Task requirements ->
From the listing below, return every line that contains the string "large".
========
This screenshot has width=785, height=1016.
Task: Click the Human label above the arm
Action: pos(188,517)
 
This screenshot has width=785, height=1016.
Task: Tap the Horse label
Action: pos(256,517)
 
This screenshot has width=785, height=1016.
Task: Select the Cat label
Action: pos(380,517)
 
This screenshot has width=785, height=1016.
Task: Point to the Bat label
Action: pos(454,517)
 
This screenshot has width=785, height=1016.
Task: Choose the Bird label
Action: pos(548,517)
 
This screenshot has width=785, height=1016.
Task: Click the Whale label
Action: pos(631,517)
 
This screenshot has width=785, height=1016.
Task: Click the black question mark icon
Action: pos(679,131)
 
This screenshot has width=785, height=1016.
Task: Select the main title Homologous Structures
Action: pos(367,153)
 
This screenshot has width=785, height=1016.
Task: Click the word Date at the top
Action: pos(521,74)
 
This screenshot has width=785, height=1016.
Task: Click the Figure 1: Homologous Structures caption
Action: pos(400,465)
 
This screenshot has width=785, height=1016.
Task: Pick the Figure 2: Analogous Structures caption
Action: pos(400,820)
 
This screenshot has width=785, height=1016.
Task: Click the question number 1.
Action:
========
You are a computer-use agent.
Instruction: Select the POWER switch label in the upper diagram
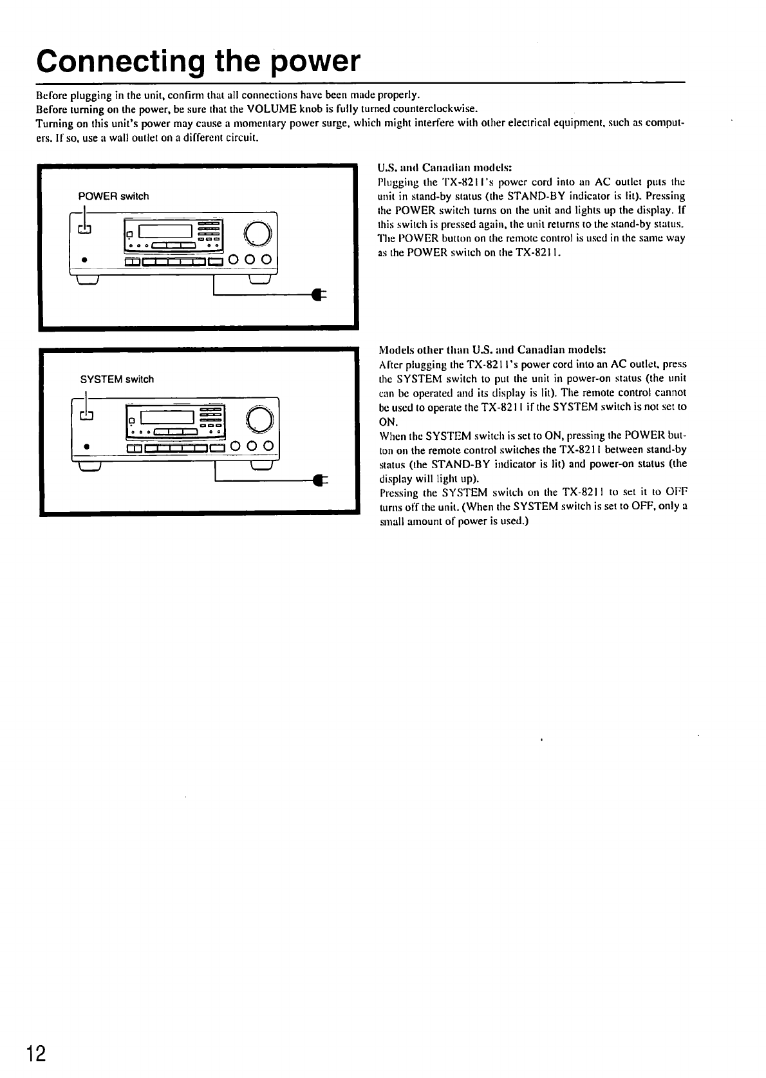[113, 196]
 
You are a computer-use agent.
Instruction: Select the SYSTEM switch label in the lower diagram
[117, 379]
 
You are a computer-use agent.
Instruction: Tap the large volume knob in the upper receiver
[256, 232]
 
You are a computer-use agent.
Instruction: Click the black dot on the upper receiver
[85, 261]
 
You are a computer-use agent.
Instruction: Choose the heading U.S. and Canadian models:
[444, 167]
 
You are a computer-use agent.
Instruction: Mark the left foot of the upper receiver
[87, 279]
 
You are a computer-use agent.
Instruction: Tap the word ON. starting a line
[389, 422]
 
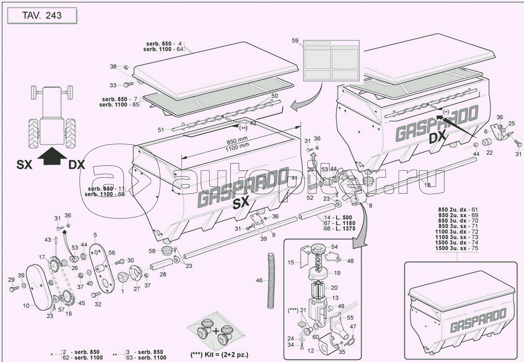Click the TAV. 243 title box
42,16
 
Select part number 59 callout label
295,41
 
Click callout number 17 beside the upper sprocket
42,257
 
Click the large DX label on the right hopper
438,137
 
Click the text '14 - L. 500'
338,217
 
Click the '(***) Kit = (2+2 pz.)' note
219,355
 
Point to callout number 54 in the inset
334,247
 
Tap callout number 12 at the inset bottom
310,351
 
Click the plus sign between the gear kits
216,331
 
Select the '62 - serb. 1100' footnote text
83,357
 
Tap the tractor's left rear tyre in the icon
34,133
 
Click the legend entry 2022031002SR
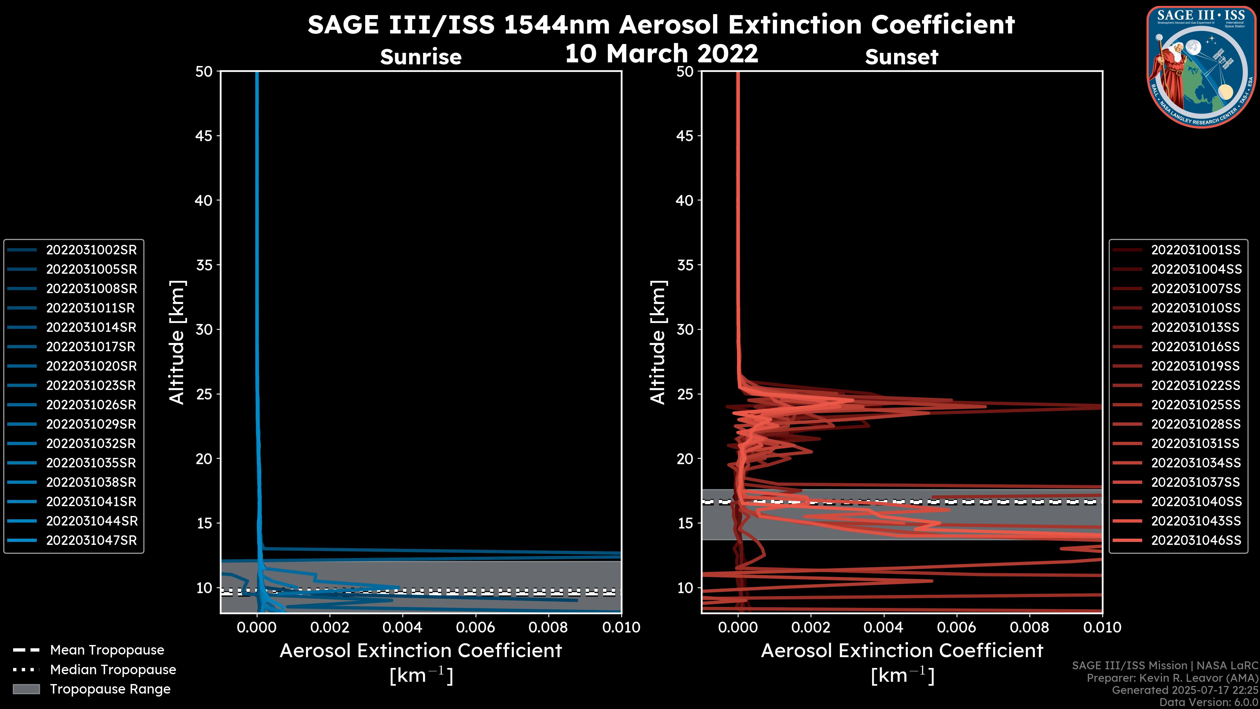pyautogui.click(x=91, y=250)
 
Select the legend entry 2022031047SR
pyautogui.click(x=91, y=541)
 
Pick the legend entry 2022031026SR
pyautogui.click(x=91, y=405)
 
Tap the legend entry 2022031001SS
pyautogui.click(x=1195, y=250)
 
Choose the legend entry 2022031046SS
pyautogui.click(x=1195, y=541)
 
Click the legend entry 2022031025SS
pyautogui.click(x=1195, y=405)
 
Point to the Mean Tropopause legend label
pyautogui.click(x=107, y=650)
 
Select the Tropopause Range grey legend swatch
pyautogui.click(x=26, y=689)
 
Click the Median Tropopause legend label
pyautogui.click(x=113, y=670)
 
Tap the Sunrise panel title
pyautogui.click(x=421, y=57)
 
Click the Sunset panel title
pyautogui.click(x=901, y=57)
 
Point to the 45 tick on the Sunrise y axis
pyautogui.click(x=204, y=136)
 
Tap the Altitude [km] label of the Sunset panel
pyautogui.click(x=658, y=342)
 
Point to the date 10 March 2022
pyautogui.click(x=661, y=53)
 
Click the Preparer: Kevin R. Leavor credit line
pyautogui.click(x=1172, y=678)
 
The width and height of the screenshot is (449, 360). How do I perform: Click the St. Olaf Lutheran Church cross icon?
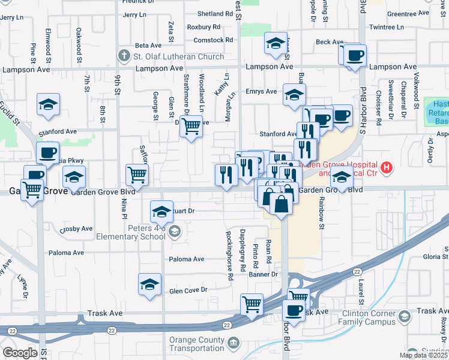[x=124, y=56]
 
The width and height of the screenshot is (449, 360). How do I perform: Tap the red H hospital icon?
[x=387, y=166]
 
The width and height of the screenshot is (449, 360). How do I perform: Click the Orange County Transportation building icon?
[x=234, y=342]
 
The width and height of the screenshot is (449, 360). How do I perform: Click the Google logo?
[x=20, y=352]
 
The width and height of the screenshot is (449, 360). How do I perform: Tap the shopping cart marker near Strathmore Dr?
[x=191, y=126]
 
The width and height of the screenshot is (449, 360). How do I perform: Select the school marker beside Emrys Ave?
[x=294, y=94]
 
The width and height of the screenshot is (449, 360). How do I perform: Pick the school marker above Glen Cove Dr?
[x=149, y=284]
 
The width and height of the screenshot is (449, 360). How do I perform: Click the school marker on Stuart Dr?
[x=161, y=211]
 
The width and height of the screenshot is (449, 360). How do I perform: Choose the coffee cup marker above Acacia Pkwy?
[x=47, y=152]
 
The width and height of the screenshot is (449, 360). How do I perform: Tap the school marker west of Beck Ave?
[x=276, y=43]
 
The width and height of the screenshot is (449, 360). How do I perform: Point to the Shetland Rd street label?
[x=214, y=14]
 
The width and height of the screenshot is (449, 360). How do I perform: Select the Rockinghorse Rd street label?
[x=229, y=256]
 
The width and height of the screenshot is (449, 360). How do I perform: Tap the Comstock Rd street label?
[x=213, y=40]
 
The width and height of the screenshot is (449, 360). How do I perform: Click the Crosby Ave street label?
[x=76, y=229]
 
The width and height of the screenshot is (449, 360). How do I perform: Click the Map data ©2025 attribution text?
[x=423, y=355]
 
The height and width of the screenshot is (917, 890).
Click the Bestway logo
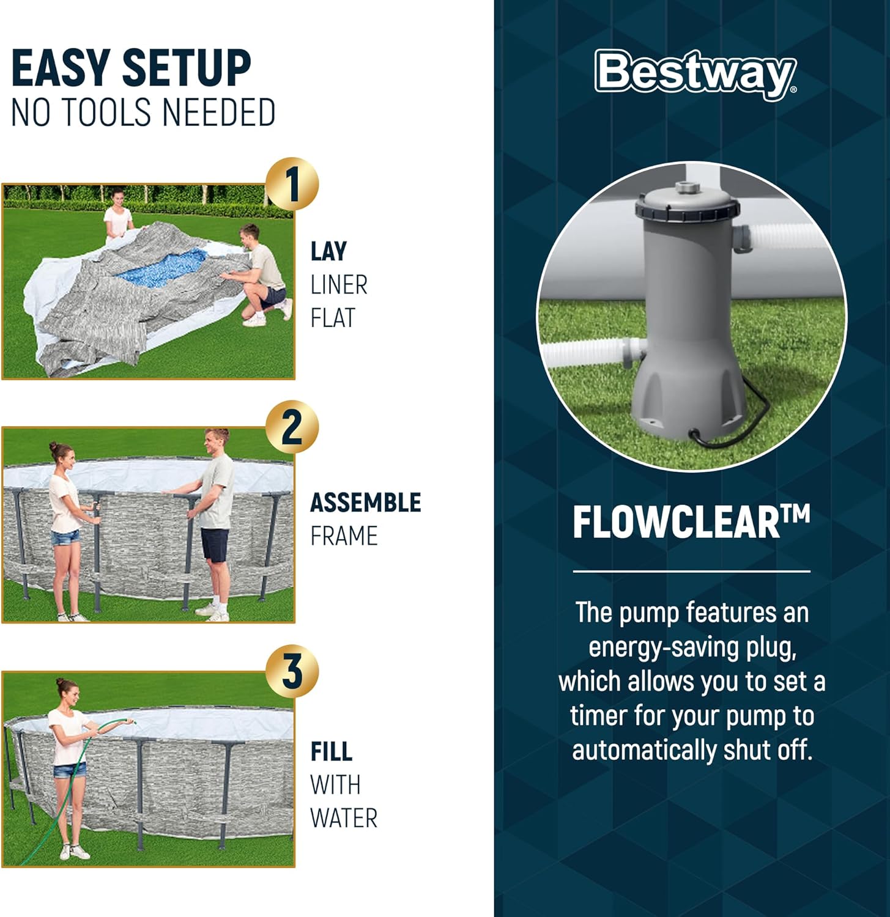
========
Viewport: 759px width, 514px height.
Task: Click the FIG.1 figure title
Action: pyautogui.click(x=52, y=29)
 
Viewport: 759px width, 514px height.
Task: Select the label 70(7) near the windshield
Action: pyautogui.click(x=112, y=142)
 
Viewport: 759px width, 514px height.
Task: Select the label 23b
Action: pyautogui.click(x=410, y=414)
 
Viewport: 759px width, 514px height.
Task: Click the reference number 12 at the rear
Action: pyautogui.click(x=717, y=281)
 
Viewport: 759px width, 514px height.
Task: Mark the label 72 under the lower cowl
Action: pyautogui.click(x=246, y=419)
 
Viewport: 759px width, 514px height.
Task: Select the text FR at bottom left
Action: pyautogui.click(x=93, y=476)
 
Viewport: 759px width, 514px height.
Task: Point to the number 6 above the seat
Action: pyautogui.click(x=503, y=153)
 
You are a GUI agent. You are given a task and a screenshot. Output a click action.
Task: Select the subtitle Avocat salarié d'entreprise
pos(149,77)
========
Exercise response ->
Instruction: Tap the large volume knob in the upper receiver
Click the large DX label on the right hopper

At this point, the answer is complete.